Biden hails ‘special relationship’ with Britain during Sunak’s White House visit

Joe Biden accidentally called Rishi Sunak “Mr President” as the two met in the White House.

The US President has previously twice mispronounced Mr Sunak’s name on other occasions amid continuing concerns over his health.

But the President also hailed the strenght of the Special Relationship.

The Prime Minister and US president spoke in the Oval Office about the “brutal invasion” of Ukraine and the technological revolution sweeping the world.

Mr Biden – who inadvertently described the Prime Minister as “Mr President” – told reporters the special relationship was in “real good shape”.

“Together, we are providing economic and humanitarian aid and security systems to Ukraine in their fight against a brutal invasion from Russia,” the president said.

“The global economy is undergoing the greatest transformation that has occurred since the industrial revolution,” he added.

Mr Biden told Mr Sunak: “We’re going solve all the problems of the world in the next 20 minutes.”

He referenced Winston Churchill’s wartime visit to the White House and Mr Sunak said: “It’s daunting to think of the conversations that our predecessors had in this room when they had to speak of wars that they fought together, peace won together, incredible change in the lives of our citizens.

“And again, for the first time in over half-a-century, we face a war on the European continent.

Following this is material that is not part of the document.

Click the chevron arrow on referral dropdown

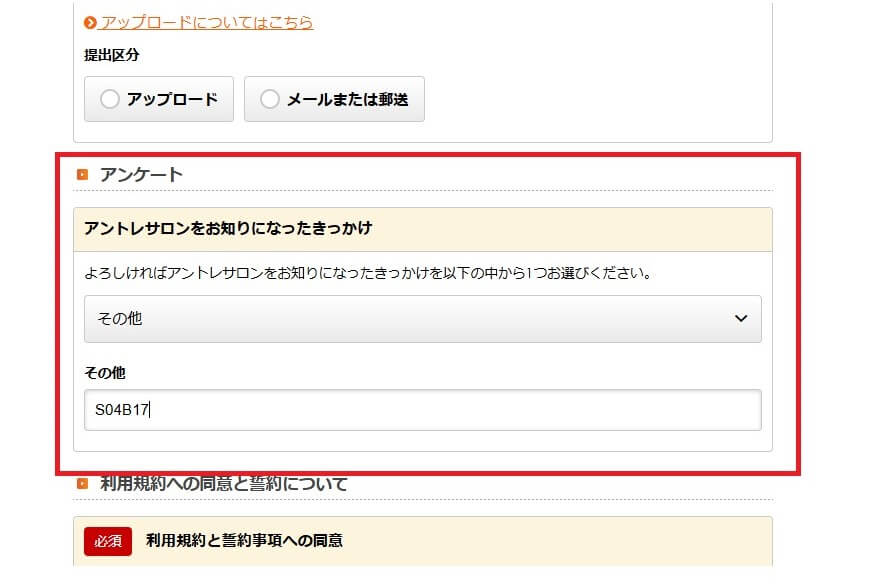pos(740,319)
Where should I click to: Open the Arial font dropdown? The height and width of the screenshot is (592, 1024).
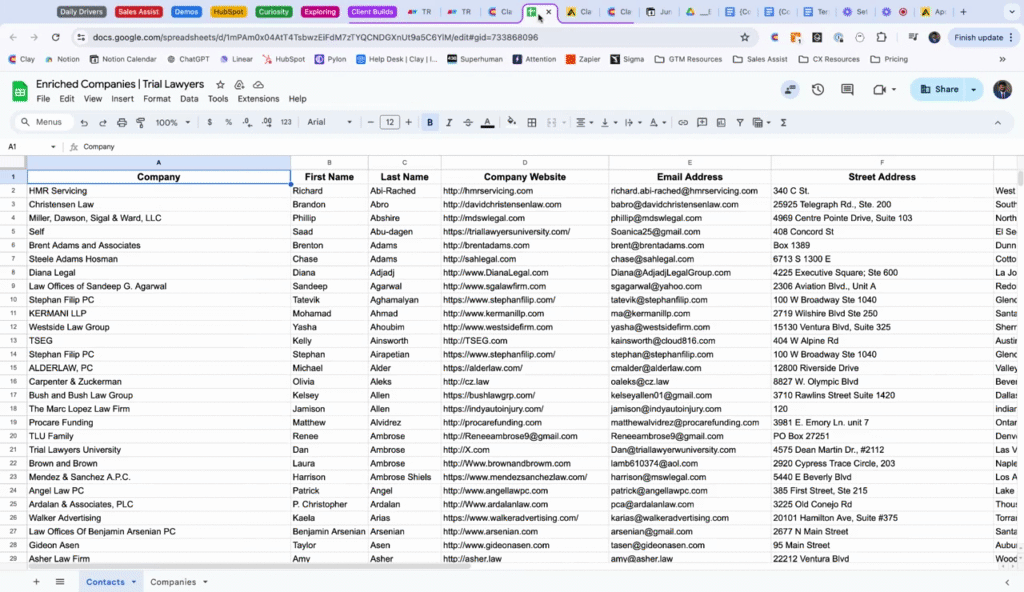point(329,122)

“And as we’ve done before, the US and the UK, have stood together to support Ukraine and stand up for the values of democracy and freedom and make sure that they prevail, as I know we will.

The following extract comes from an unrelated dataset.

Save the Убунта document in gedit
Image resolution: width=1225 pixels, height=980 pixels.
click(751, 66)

“But also I completely agree with what you said, our economies are seeing perhaps the biggest transformation since the industrial revolution, as new technologies provide incredible opportunities, but also give our adversaries more tools for harm.”

Before their meeting, Mr Sunak announced the UK would host the first global summit on AI safety.

The summit, which would be held in the autumn, would consider the need for international co-ordinated action to mitigate the risks of the emerging technology.